» Activity
The answer is the data repeated in full, with no pictures included.

[Records from a collection]
----------

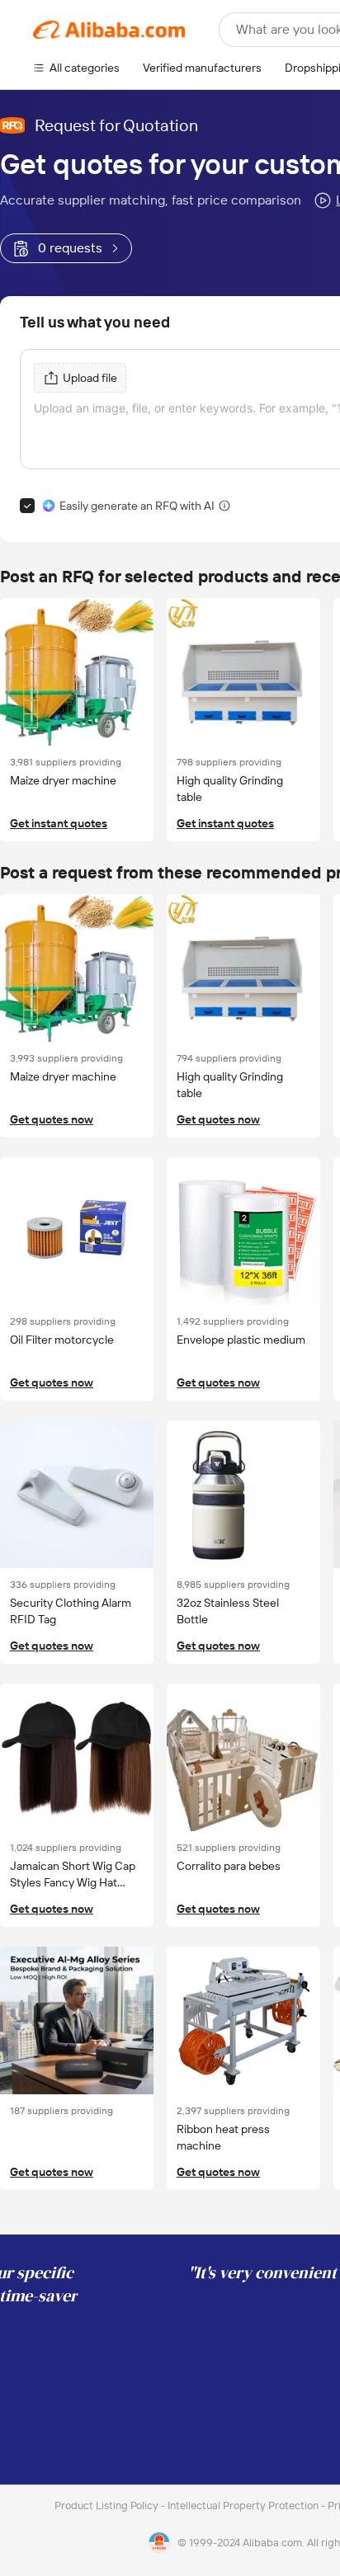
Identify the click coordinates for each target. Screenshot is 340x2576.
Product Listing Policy (107, 2505)
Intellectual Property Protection (244, 2505)
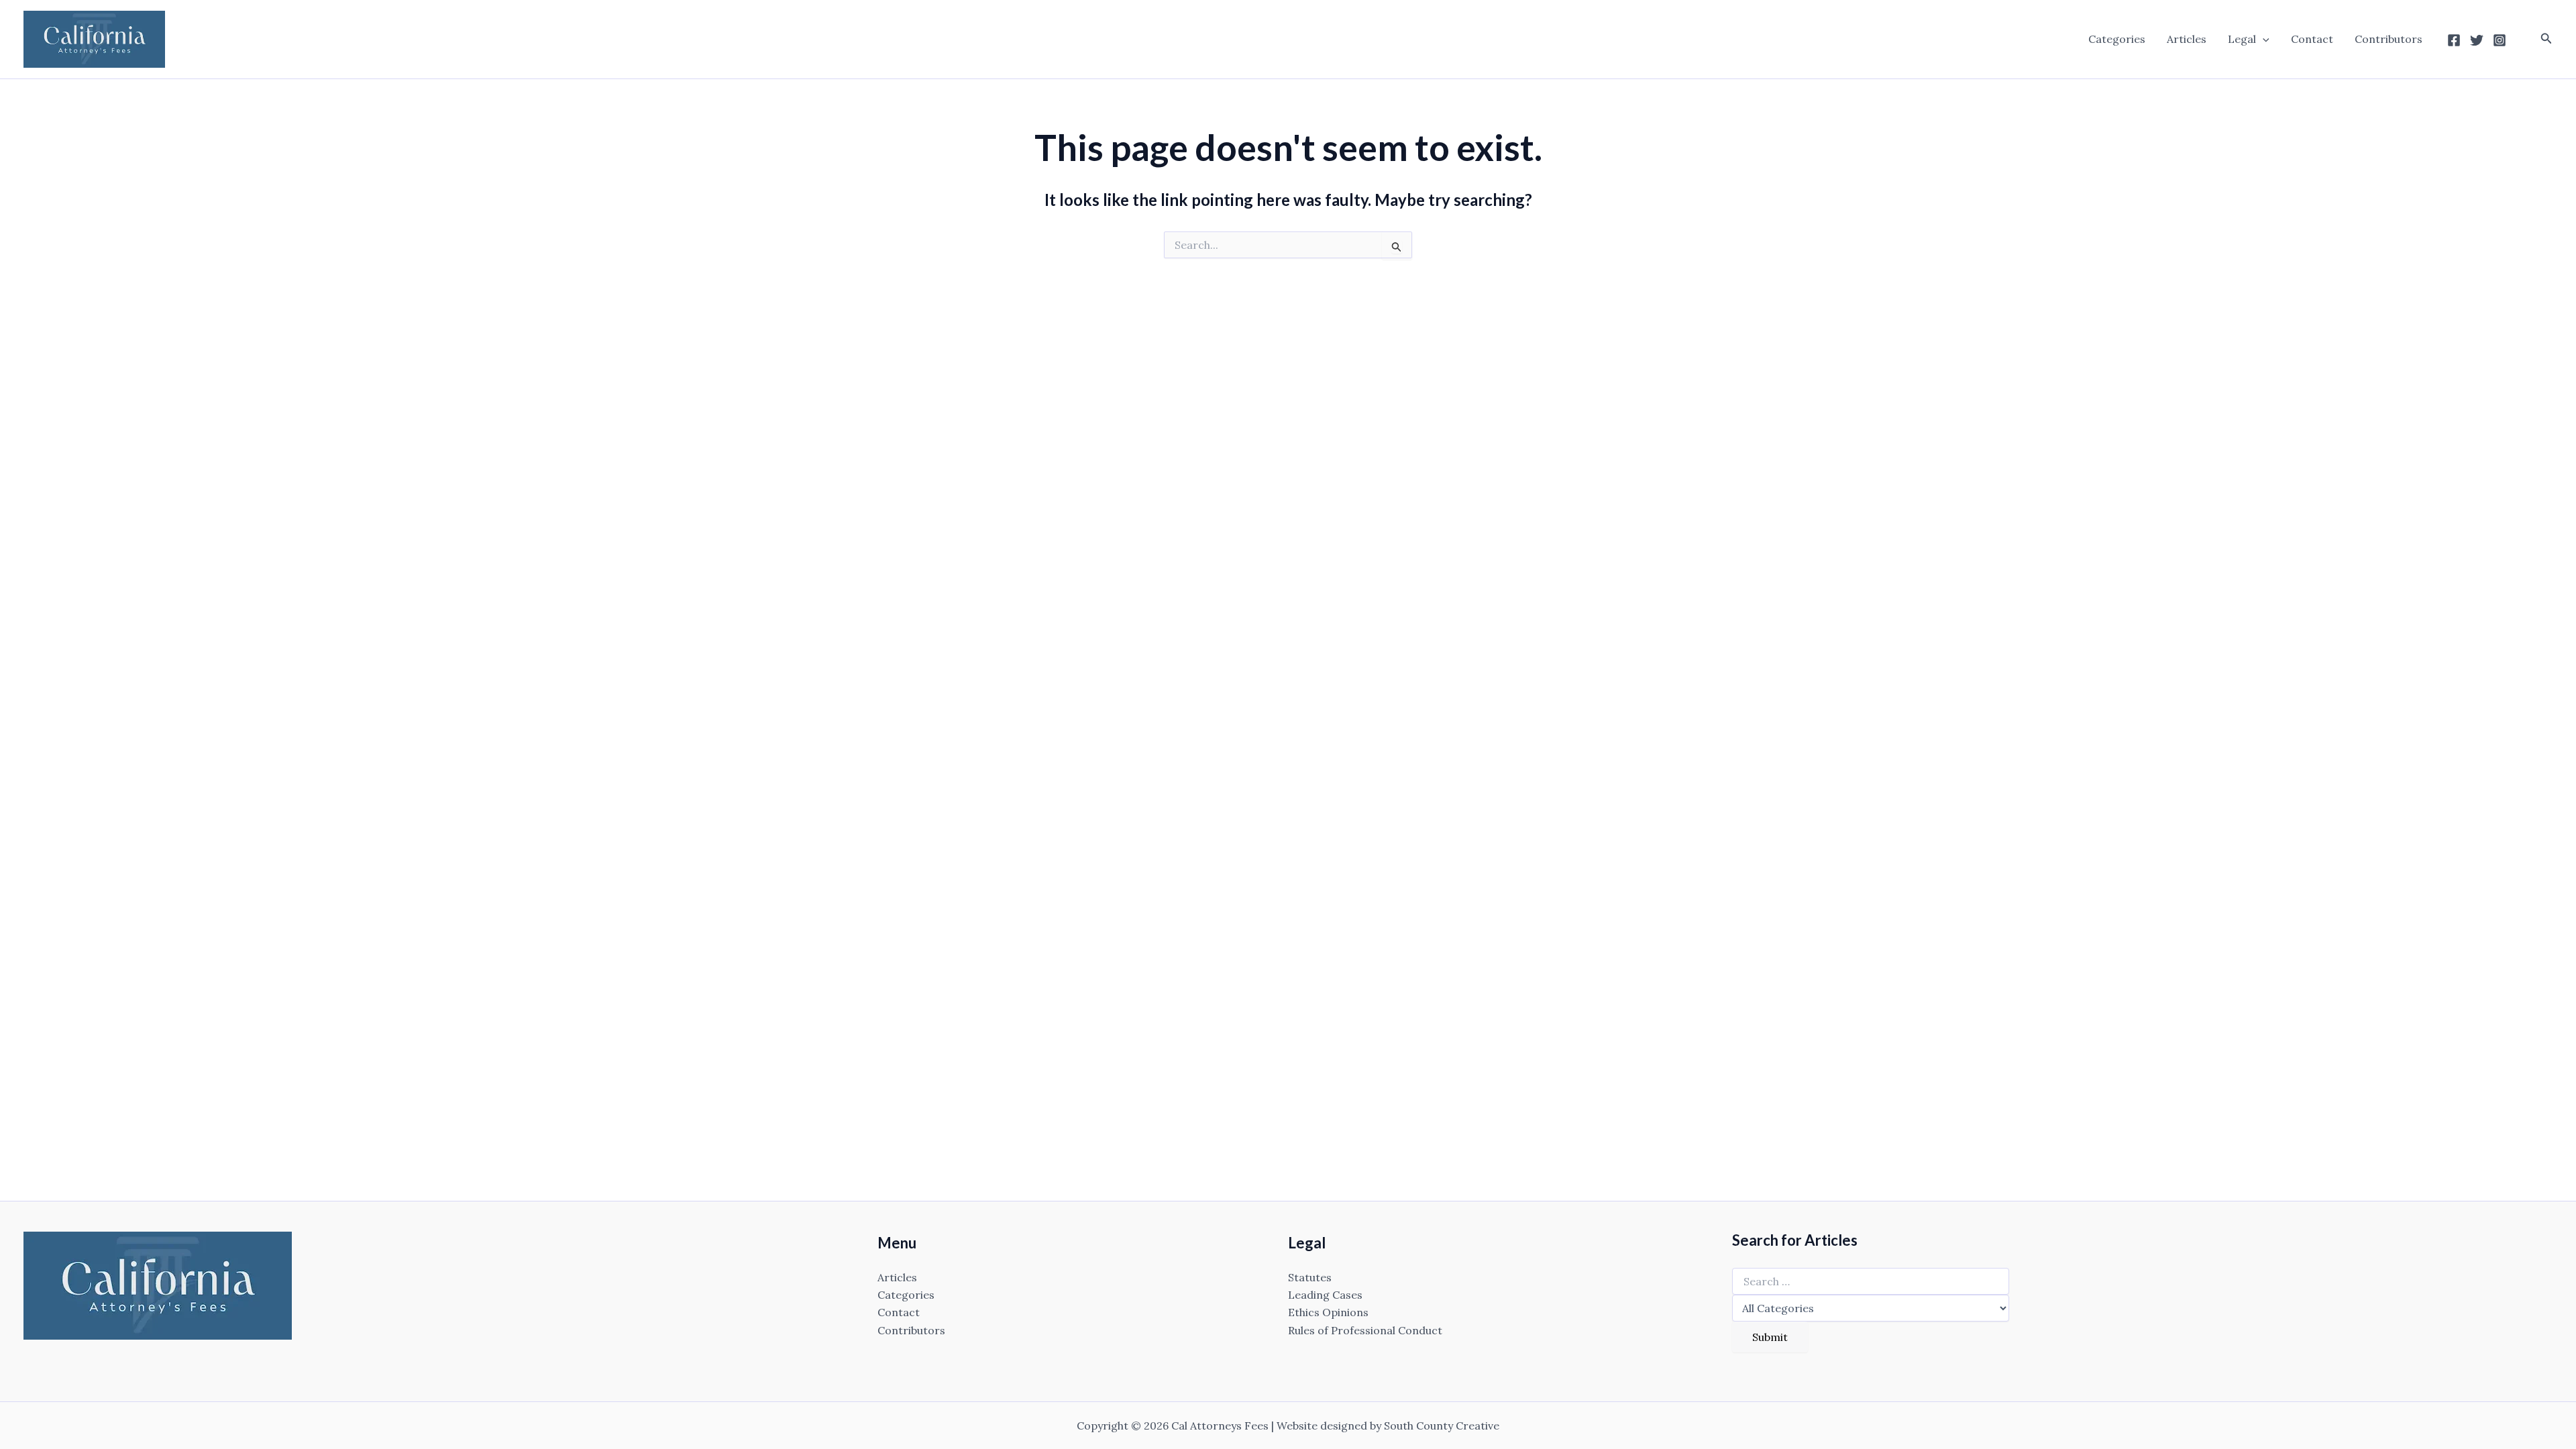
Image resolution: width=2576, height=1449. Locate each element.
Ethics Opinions (1328, 1312)
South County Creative (1441, 1425)
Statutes (1310, 1277)
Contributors (2388, 39)
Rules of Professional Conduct (1365, 1330)
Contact (2312, 39)
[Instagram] (2499, 40)
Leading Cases (1325, 1294)
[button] (2262, 39)
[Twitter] (2476, 40)
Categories (2116, 39)
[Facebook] (2454, 40)
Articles (2186, 39)
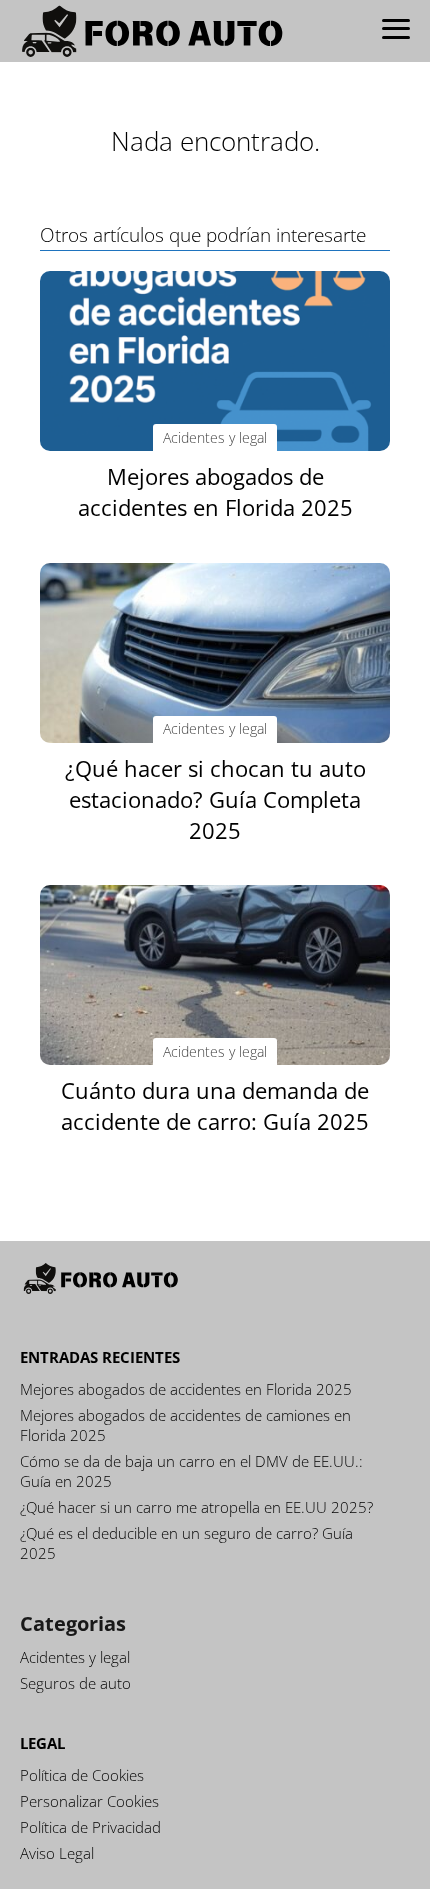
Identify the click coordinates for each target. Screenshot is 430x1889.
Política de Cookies (82, 1775)
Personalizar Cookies (89, 1801)
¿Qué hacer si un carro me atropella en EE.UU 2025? (196, 1507)
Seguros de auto (75, 1683)
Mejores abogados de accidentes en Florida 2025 (186, 1389)
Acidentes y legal (75, 1657)
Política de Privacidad (90, 1827)
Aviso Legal (57, 1853)
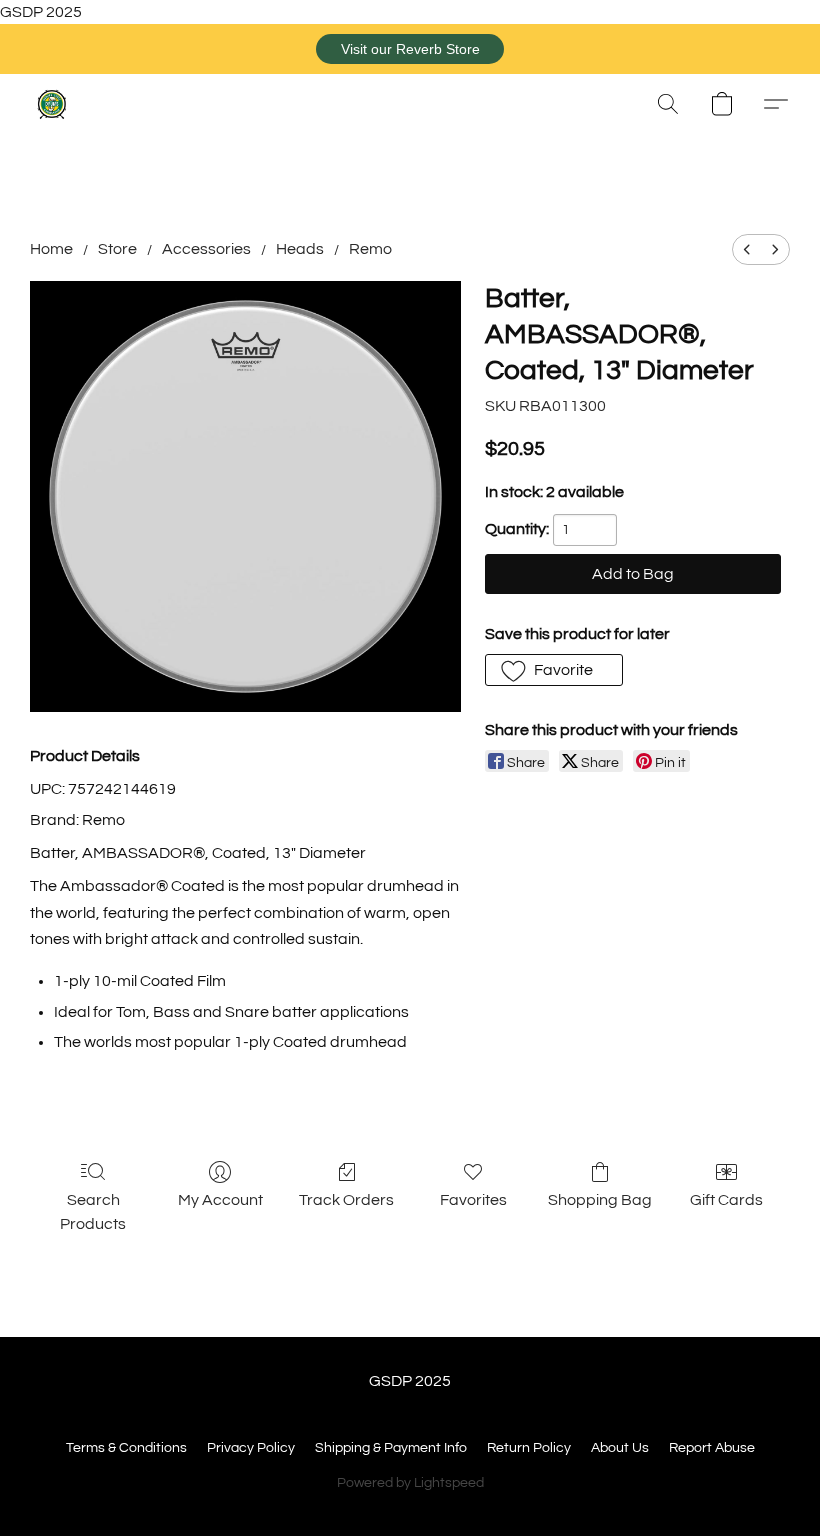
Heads (300, 249)
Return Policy (529, 1448)
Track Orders (346, 1200)
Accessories (206, 249)
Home (51, 249)
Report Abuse (712, 1448)
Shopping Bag (600, 1200)
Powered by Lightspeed (410, 1483)
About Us (620, 1448)
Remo (370, 249)
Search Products (93, 1212)
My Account (220, 1200)
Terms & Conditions (126, 1448)
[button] (410, 49)
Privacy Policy (251, 1448)
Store (117, 249)
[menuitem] (747, 249)
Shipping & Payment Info (391, 1448)
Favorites (473, 1200)
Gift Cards (726, 1200)
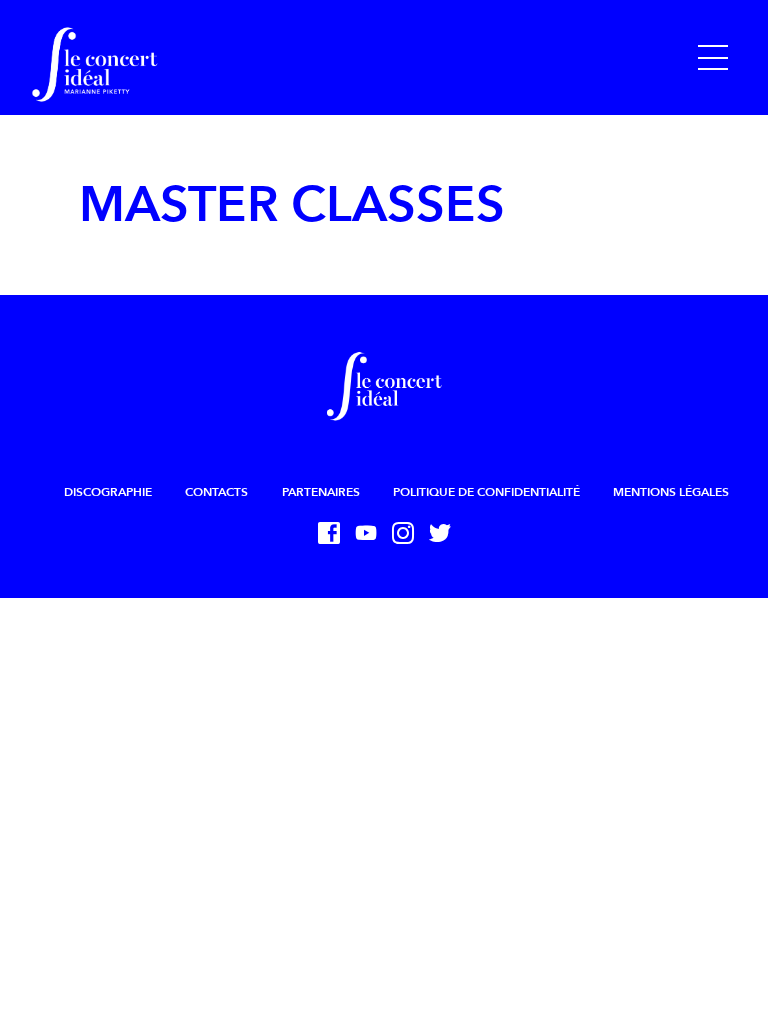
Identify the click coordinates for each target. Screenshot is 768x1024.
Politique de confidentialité (486, 492)
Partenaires (321, 492)
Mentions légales (671, 492)
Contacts (216, 492)
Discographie (108, 492)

----------

» Output for this exercise
Identify the click coordinates for each target. Screenshot is 340x2576.
Product Listing Policy (107, 2505)
Intellectual Property Protection (244, 2505)
Image resolution: width=2576, height=1449. Locate each element.
Ethics Opinions (1328, 1312)
South County Creative (1441, 1425)
Statutes (1310, 1277)
Contributors (2388, 39)
Rules of Professional Conduct (1365, 1330)
Contact (2312, 39)
[Instagram] (2499, 40)
Leading Cases (1325, 1294)
[button] (2262, 39)
[Twitter] (2476, 40)
Categories (2116, 39)
[Facebook] (2454, 40)
Articles (2186, 39)
Identify the click coordinates for each target. Screenshot is 430x1889.
Política de Cookies (82, 1775)
Personalizar Cookies (89, 1801)
¿Qué hacer si un carro me atropella en EE.UU 2025? (196, 1507)
Seguros de auto (75, 1683)
Mejores abogados de accidentes en Florida 2025 (186, 1389)
Acidentes y legal (75, 1657)
Política de Privacidad (90, 1827)
Aviso Legal (57, 1853)
Heads (300, 249)
Return Policy (529, 1448)
Track Orders (346, 1200)
Accessories (206, 249)
Home (51, 249)
Report Abuse (712, 1448)
Shopping Bag (600, 1200)
Powered by Lightspeed (410, 1483)
About Us (620, 1448)
Remo (370, 249)
Search Products (93, 1212)
My Account (220, 1200)
Terms & Conditions (126, 1448)
[button] (410, 49)
Privacy Policy (251, 1448)
Store (117, 249)
[menuitem] (747, 249)
Shipping & Payment Info (391, 1448)
Favorites (473, 1200)
Gift Cards (726, 1200)
Identify the click coordinates for each target. Screenshot is 768x1024.
Politique de confidentialité (486, 492)
Partenaires (321, 492)
Mentions légales (671, 492)
Contacts (216, 492)
Discographie (108, 492)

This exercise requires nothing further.